Produce a perfect copy of the listing, matching each line.

Top of MATERIAL TO PROCESS

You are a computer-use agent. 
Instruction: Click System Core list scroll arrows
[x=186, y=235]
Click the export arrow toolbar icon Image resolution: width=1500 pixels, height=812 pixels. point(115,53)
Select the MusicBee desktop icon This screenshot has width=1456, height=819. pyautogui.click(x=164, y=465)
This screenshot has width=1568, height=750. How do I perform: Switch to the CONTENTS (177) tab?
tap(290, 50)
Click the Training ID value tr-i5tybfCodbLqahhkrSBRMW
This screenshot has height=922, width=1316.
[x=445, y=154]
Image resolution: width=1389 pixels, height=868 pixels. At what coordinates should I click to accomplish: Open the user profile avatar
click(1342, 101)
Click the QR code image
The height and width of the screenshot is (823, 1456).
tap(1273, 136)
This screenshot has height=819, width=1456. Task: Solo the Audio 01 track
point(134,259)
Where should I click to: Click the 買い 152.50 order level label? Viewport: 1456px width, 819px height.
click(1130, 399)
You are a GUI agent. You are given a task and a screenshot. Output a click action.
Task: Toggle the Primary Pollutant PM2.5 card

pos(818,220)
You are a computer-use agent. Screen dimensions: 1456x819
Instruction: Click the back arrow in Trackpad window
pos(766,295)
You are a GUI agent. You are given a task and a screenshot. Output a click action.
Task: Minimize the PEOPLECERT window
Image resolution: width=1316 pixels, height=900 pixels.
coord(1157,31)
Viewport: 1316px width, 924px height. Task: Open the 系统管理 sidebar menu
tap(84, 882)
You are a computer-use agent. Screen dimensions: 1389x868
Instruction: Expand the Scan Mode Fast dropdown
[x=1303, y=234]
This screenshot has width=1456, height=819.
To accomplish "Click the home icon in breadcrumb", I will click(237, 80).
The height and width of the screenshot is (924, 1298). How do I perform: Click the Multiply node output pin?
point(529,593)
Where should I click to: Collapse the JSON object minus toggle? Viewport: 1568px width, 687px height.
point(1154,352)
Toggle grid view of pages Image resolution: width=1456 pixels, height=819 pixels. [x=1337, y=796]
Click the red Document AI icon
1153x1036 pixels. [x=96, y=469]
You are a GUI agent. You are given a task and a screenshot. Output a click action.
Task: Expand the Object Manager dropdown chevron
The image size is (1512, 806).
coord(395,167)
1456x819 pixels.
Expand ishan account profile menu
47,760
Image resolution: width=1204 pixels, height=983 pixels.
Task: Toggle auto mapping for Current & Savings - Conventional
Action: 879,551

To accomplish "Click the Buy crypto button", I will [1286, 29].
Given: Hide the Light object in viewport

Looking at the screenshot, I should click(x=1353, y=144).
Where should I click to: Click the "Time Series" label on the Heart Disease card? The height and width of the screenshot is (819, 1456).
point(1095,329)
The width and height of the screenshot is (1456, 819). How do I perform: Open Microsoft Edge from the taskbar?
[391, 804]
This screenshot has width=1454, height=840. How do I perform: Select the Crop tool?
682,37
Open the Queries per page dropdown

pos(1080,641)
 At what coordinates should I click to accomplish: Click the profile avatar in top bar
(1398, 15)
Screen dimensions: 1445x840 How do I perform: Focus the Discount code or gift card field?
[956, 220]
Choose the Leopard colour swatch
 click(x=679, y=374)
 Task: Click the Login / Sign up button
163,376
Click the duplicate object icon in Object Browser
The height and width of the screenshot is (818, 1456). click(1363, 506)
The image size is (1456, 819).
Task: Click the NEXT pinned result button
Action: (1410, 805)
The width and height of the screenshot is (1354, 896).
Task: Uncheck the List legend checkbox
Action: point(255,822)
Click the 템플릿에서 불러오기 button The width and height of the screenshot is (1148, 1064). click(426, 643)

Bottom of MATERIAL TO PROCESS

• **TASK ANSWER**:
You are a computer-use agent. 
Instruction: Click System Core list scroll arrows
[x=186, y=235]
Click the export arrow toolbar icon Image resolution: width=1500 pixels, height=812 pixels. point(115,53)
Select the MusicBee desktop icon This screenshot has width=1456, height=819. pyautogui.click(x=164, y=465)
This screenshot has width=1568, height=750. How do I perform: Switch to the CONTENTS (177) tab?
tap(290, 50)
Click the Training ID value tr-i5tybfCodbLqahhkrSBRMW
This screenshot has height=922, width=1316.
[x=445, y=154]
Image resolution: width=1389 pixels, height=868 pixels. At what coordinates should I click to accomplish: Open the user profile avatar
click(1342, 101)
Click the QR code image
The height and width of the screenshot is (823, 1456).
tap(1273, 136)
This screenshot has height=819, width=1456. Task: Solo the Audio 01 track
point(134,259)
Where should I click to: Click the 買い 152.50 order level label? Viewport: 1456px width, 819px height.
click(1130, 399)
You are a GUI agent. You are given a task and a screenshot. Output a click action.
Task: Toggle the Primary Pollutant PM2.5 card

pos(818,220)
You are a computer-use agent. Screen dimensions: 1456x819
Instruction: Click the back arrow in Trackpad window
pos(766,295)
You are a GUI agent. You are given a task and a screenshot. Output a click action.
Task: Minimize the PEOPLECERT window
Image resolution: width=1316 pixels, height=900 pixels.
coord(1157,31)
Viewport: 1316px width, 924px height. Task: Open the 系统管理 sidebar menu
tap(84, 882)
You are a computer-use agent. Screen dimensions: 1389x868
Instruction: Expand the Scan Mode Fast dropdown
[x=1303, y=234]
This screenshot has width=1456, height=819.
To accomplish "Click the home icon in breadcrumb", I will click(237, 80).
The height and width of the screenshot is (924, 1298). How do I perform: Click the Multiply node output pin?
point(529,593)
Where should I click to: Collapse the JSON object minus toggle? Viewport: 1568px width, 687px height.
point(1154,352)
Toggle grid view of pages Image resolution: width=1456 pixels, height=819 pixels. [x=1337, y=796]
Click the red Document AI icon
1153x1036 pixels. [x=96, y=469]
You are a GUI agent. You are given a task and a screenshot. Output a click action.
Task: Expand the Object Manager dropdown chevron
The image size is (1512, 806).
coord(395,167)
1456x819 pixels.
Expand ishan account profile menu
47,760
Image resolution: width=1204 pixels, height=983 pixels.
Task: Toggle auto mapping for Current & Savings - Conventional
Action: 879,551

To accomplish "Click the Buy crypto button", I will [1286, 29].
Given: Hide the Light object in viewport

Looking at the screenshot, I should click(x=1353, y=144).
Where should I click to: Click the "Time Series" label on the Heart Disease card? The height and width of the screenshot is (819, 1456).
point(1095,329)
The width and height of the screenshot is (1456, 819). How do I perform: Open Microsoft Edge from the taskbar?
[391, 804]
This screenshot has width=1454, height=840. How do I perform: Select the Crop tool?
682,37
Open the Queries per page dropdown

pos(1080,641)
 At what coordinates should I click to accomplish: Click the profile avatar in top bar
(1398, 15)
Screen dimensions: 1445x840 How do I perform: Focus the Discount code or gift card field?
[956, 220]
Choose the Leopard colour swatch
 click(x=679, y=374)
 Task: Click the Login / Sign up button
163,376
Click the duplicate object icon in Object Browser
The height and width of the screenshot is (818, 1456). click(1363, 506)
The image size is (1456, 819).
Task: Click the NEXT pinned result button
Action: (1410, 805)
The width and height of the screenshot is (1354, 896).
Task: Uncheck the List legend checkbox
Action: point(255,822)
Click the 템플릿에서 불러오기 button The width and height of the screenshot is (1148, 1064). click(426, 643)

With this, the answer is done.